Allica CEO Richard Davies says the SME sector is massively underserved. “SMEs are viewed as a backwater by the major banks. Multiple times in my career working for big names, I was told to ‘go into large corporations’ because essentially only the village idiots do the SME stuff, which I find deeply offensive,” he says. 

“No one talks about the problems for SMEs. SMEs are missing £7.5bn in interest. That’s around a third of the SME financing gap each year. We’re here to fix this.” 

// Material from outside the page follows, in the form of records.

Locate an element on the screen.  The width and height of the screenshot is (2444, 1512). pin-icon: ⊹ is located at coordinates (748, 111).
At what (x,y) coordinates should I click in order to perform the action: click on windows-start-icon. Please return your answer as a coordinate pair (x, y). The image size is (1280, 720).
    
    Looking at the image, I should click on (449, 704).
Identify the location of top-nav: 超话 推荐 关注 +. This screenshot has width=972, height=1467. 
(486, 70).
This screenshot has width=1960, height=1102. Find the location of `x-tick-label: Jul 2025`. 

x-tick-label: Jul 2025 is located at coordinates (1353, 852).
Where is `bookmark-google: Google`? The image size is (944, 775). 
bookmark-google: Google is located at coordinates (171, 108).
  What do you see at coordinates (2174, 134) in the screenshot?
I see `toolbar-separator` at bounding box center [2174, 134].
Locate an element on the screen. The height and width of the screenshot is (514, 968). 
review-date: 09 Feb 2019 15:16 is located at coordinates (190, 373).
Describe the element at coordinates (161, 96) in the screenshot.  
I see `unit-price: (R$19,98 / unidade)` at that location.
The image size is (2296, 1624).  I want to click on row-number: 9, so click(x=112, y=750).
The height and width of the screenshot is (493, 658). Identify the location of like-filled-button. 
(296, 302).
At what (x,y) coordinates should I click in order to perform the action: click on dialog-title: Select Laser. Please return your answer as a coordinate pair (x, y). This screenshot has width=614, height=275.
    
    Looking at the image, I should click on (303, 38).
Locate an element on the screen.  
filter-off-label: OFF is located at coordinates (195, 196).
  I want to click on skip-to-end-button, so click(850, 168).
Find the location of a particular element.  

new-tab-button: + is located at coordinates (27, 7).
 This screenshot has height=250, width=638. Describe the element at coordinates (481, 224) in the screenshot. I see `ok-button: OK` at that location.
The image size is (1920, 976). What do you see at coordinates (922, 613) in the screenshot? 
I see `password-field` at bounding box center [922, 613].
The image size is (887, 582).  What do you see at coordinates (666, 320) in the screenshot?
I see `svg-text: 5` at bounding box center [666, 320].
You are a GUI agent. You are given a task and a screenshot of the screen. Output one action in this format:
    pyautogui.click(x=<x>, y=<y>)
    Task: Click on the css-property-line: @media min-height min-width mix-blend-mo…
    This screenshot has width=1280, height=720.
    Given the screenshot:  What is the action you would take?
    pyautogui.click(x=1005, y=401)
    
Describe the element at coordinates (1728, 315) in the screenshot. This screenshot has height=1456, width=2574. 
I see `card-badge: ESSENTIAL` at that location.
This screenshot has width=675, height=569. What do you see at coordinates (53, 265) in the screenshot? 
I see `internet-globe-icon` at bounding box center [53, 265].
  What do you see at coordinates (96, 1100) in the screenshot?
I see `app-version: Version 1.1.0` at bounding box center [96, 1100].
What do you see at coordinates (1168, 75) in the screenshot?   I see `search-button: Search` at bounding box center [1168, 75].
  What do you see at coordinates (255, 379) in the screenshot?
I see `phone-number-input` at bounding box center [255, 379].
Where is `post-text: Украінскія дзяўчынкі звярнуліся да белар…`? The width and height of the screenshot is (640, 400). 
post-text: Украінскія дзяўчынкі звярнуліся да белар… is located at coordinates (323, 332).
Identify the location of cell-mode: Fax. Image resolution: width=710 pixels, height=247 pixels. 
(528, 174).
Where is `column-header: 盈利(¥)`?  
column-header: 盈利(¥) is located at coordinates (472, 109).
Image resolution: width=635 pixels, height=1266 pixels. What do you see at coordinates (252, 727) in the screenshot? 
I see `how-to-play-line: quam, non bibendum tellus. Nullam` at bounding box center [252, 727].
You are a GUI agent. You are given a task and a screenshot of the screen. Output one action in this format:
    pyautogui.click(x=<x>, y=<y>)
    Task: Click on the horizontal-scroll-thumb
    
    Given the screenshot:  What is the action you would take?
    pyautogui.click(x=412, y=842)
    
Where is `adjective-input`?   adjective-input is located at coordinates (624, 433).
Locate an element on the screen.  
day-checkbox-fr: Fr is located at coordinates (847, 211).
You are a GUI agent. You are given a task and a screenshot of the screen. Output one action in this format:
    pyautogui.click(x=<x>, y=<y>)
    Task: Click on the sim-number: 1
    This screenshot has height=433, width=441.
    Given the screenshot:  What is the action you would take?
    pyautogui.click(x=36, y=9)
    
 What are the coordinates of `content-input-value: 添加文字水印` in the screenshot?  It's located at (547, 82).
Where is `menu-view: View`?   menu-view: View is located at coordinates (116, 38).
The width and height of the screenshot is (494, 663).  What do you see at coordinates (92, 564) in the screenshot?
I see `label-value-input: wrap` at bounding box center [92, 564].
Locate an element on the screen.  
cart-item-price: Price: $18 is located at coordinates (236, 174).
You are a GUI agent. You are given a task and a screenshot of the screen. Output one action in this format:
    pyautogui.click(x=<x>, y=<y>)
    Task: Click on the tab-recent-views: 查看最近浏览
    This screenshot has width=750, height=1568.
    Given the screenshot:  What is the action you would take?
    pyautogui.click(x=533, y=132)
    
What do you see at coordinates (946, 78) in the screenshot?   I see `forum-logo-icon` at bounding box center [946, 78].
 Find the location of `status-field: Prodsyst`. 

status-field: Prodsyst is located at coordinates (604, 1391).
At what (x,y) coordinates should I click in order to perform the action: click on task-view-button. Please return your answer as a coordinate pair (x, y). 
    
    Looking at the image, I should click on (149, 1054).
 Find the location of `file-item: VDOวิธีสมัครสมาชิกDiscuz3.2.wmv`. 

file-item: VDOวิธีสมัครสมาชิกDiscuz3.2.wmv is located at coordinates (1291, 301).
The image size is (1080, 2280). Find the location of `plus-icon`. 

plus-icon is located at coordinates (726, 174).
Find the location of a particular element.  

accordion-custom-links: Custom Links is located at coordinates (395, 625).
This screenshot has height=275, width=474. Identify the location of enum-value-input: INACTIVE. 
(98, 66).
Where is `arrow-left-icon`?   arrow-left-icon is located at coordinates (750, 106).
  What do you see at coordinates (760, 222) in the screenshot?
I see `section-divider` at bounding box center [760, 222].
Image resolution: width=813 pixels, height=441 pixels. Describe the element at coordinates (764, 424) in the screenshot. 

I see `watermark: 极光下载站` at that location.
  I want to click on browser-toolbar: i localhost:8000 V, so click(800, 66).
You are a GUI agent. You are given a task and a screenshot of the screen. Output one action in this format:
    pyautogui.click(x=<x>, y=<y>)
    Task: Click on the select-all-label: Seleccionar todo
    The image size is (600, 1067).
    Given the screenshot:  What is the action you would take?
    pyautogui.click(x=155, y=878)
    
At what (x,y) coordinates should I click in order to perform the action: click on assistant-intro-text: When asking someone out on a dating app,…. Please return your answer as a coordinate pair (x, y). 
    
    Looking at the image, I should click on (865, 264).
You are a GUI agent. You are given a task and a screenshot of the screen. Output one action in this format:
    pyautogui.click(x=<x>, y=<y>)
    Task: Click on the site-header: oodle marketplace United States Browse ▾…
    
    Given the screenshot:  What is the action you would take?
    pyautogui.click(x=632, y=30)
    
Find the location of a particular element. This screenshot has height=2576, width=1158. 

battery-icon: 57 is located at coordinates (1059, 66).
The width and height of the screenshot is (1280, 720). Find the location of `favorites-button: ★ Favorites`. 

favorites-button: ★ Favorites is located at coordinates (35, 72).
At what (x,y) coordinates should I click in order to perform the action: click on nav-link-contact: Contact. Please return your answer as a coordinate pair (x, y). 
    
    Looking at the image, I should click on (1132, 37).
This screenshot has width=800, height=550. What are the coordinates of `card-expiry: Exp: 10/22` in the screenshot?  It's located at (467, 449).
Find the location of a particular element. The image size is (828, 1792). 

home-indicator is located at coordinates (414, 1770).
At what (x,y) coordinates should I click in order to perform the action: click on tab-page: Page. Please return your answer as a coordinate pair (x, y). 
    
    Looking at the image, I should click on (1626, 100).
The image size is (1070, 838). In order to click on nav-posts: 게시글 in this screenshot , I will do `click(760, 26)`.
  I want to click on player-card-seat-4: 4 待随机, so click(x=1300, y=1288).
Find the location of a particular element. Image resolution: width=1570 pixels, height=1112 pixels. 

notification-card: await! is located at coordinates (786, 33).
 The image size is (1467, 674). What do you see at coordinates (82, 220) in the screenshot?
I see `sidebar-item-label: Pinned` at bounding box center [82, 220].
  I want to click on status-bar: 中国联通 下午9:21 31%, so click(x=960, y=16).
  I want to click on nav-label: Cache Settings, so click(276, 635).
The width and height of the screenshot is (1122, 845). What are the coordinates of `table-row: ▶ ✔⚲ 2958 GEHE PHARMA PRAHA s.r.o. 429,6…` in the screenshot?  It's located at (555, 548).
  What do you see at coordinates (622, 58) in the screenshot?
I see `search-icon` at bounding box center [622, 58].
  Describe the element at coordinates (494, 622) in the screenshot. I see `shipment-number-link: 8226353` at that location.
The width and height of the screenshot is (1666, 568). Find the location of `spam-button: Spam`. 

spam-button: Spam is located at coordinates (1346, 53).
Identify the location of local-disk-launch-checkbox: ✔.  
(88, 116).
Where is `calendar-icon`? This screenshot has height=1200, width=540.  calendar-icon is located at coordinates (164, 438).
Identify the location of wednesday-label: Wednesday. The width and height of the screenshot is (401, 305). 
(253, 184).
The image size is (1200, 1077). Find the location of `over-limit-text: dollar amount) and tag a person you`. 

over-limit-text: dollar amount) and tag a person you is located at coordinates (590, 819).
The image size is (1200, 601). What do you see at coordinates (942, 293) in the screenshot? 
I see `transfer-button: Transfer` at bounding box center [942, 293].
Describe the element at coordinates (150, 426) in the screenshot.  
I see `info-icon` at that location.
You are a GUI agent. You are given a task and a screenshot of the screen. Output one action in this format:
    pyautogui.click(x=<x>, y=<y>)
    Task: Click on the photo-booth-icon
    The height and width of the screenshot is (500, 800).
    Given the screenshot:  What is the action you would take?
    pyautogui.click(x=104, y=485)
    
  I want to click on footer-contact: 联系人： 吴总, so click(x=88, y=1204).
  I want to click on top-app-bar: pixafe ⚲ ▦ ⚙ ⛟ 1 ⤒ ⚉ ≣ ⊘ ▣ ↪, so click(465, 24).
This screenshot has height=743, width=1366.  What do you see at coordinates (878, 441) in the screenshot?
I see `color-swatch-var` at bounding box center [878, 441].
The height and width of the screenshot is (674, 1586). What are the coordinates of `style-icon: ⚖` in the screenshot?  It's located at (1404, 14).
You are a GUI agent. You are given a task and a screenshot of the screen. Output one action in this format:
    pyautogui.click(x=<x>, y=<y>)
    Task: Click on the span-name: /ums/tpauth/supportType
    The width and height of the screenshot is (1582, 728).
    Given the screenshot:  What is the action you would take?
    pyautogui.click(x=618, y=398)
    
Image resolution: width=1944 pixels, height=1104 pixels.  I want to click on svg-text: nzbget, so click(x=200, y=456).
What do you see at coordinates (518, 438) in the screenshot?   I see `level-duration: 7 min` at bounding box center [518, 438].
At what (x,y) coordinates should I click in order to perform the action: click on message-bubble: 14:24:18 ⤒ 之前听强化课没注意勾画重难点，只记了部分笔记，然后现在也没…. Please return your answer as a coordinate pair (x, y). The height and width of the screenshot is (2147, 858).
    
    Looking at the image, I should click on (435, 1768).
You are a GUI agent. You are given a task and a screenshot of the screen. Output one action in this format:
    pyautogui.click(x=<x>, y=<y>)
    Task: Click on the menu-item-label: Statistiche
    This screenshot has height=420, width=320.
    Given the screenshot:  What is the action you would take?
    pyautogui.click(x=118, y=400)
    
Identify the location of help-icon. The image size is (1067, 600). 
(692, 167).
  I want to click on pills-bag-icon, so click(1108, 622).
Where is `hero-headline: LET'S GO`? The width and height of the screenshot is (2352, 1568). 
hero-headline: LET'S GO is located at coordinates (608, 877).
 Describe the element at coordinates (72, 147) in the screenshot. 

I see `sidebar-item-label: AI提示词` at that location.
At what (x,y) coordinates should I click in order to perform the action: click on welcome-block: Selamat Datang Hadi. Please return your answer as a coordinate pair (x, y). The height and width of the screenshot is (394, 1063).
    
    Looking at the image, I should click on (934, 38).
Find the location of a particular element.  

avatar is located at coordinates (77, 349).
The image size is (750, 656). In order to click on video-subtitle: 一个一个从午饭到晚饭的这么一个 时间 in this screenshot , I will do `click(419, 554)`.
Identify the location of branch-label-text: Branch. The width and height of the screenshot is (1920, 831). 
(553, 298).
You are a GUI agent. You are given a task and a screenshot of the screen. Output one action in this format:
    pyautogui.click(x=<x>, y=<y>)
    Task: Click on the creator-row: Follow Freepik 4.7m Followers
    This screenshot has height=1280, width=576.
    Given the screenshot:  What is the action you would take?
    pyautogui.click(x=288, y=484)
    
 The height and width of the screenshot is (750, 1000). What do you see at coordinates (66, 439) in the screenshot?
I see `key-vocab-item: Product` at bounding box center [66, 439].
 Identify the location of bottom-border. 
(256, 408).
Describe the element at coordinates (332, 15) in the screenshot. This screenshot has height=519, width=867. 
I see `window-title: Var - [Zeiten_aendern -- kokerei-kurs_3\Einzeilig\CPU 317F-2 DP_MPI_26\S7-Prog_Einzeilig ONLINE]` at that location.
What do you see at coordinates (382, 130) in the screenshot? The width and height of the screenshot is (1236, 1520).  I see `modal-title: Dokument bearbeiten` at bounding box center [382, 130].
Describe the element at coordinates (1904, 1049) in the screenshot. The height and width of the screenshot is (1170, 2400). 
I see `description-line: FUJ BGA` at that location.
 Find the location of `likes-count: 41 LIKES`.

Lender confidence remains high 

Mr Khosla is confident that OakNorth’s models account for almost every possible eventuality. “What we’ve done is that we split the economy into 274 different industries. For each of those industries we have our scenarios. We have our base case scenario, and then we have our stress scenario and our stress scenario actually combines all the worst of everything that you can imagine,” he says.

He points to the fact that while the affordability of debt has changed, and for some SMEs the outlook is “definitely chilly”, he believes that many are leaner as a result of the Covid-19 pandemic and the bank’s models can detect pinch points even before many of the businesses can. As for banks, the rise in rates have lifted a lot of their earnings. 

Higher interest rates came at just the right time for some

According to Mr Khosla, this has come just at the right time for high-volume retail-focused neo-banks, which are primarily deposit takers rather than lenders. “Suddenly, there’s a massive lift, because they have all these deposits, where they can earn a spread on them.” 

Until recently these high-volume deposits did little for the balance sheet, but now, for neo-banks with customer numbers in the millions, even a small margin adds up to healthy returns. “Now interest rates are higher, without doing anything, they’re able to make money from deposits so they’re generating more profit, or at least fewer losses,” says Simon Low, partner, retail banking and wealth management at Oliver Wyman.

Now the question is: how much of that earning unwinds as rates come down? And what is the plan for sustained profitability?

“Specialist lenders make very good returns, and pretty much always have done from very early in their evolution,” says Mr Low. 

However, Mr Low cautions that while these specialist lenders are buoyant they have not been tested in a downturn. “They are profitable now, but as the credit cycle has turns, how strong will their balance sheets be?”

Expect more challengers to ramp up their lending 

Mr Low expects neo-banks to ramp up their lending capabilities. “Good lending is profitable, and to move into sustained long-term profitability there’s not many ways around it other than to build, then scale your lending.” 

Neo-bank Kroo, which secured its full banking licence in 2022, has plans to do just that. Kroo made a loss of £14.9m for the year to December 31, 2022, but recently launched overdraft and personal loans for its current account customers. Lending was always in its plan.

“I think every other digital bank has, at some point, realised that if you want to be a bank and if you want to be a profitable bank, you need to do lending. I mean, that has been part of our vision from the very, very beginning. Some other banks took some time to realise that,” says Andrea de Gottardo, CEO of Kroo. 

Could Kroo move into other sorts of lending, such as mortgages? “It’s a product that I personally really like because I see a lot of space to improve that market, but it will take time,” says Mr de Gottardo. “So it’s not on the roadmap for now, but personally, but we aim to get to that in the future.” 

Mr Low believes that the higher rates have bought the neo-banks time to get their lending books in order. “I think two or three years could be enough time for investors not to lose interest,” he says. “The big danger, where less can be made from deposits and the situation we had a couple of years ago, is that these became loss-making businesses that burn through investors’ capital with no clear view as to how to become profitable.”